治療・予防

熱や胸痛、重い合併症も
原因不明の難病―家族性地中海熱

 1~2カ月の周期で発熱や胸の痛みなどを繰り返す遺伝性の難病「家族性地中海熱」。原因不明の病気で、放置すると重い合併症を引き起こすことがあり、早めの受診と適切な治療が望まれる。京都大学医学部付属病院(京都市)小児科の平家俊男教授(現・兵庫県立尼崎総合医療センター院長)に聞いた。

 ◇平常時に免疫反応

 家族性地中海熱は発熱や腹膜炎、胸の痛みや関節の腫れなどが発作的に起こり、1~2カ月の周期で繰り返される自己炎症性疾患だ。

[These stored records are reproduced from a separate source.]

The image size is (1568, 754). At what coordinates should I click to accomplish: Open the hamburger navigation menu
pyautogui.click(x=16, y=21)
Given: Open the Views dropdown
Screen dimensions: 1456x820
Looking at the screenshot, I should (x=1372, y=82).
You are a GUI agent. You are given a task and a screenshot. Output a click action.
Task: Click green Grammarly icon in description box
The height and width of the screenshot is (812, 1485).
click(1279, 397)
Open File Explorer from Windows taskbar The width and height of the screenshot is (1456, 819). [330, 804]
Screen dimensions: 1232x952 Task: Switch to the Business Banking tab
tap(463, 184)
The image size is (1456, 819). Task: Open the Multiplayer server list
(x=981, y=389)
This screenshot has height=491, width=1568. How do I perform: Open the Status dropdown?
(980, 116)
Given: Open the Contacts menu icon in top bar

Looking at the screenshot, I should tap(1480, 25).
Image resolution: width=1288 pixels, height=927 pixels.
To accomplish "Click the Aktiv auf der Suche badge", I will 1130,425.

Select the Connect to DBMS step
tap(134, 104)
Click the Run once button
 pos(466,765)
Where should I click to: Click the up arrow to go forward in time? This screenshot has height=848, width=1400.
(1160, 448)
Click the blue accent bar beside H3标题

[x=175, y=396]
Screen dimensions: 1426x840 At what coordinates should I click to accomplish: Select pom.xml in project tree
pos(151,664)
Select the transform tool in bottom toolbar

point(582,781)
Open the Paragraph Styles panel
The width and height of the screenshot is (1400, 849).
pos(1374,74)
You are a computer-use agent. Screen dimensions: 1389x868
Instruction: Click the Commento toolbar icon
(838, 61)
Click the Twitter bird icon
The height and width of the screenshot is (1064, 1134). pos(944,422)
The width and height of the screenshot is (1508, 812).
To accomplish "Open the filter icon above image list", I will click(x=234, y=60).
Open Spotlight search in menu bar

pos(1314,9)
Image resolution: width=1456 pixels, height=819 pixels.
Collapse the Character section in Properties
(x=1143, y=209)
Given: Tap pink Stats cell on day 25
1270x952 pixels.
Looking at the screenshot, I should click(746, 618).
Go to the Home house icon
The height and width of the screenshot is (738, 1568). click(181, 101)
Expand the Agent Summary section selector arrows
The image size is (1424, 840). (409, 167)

地中海沿岸や中近東に多いため家族性地中海熱と呼ばれる。
 「人間には、外部から侵入する菌などに対して白血球や好中球などが防衛する免疫機能が備わっています。しかし、自己炎症性疾患では、平常時にも免疫機能が反応し、発熱や炎症を起こしてしまうのです」と平家教授は説明する。
 原因は、炎症を抑えるタンパク質を作る働きを持つ遺伝子の異常で、適切に炎症を抑えることができなくなるためと考えられている。しかし、遺伝子に異常がなくても発症する場合があり、はっきりとした原因は分かっていない。
 国内では500人ほどの患者がいるとされており、5~20歳で発症するケースが多い。ただ、家族性地中海熱はまれな病気であるため、診断までに時間がかかるケースが少なくないようだ。